**What to do**
Search the records below for the line containing "Viewport: 356px width, 171px height.". Write out that line and every line after it exactly as written.

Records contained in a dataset
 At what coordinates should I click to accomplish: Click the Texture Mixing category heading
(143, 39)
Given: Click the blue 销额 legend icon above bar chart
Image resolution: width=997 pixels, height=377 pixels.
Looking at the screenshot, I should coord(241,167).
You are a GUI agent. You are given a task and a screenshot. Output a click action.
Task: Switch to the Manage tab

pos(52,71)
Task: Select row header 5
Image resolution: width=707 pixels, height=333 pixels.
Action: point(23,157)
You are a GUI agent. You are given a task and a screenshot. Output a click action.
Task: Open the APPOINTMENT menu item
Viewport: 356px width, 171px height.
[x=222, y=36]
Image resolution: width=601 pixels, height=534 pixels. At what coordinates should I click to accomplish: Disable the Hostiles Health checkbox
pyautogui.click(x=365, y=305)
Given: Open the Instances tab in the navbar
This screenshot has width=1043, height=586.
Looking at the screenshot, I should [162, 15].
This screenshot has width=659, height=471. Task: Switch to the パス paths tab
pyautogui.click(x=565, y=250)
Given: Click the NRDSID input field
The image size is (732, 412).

**Finished task**
Viewport: 356px width, 171px height.
[x=222, y=36]
Image resolution: width=601 pixels, height=534 pixels. At what coordinates should I click to accomplish: Disable the Hostiles Health checkbox
pyautogui.click(x=365, y=305)
Given: Open the Instances tab in the navbar
This screenshot has width=1043, height=586.
Looking at the screenshot, I should [162, 15].
This screenshot has width=659, height=471. Task: Switch to the パス paths tab
pyautogui.click(x=565, y=250)
Given: Click the NRDSID input field
The image size is (732, 412).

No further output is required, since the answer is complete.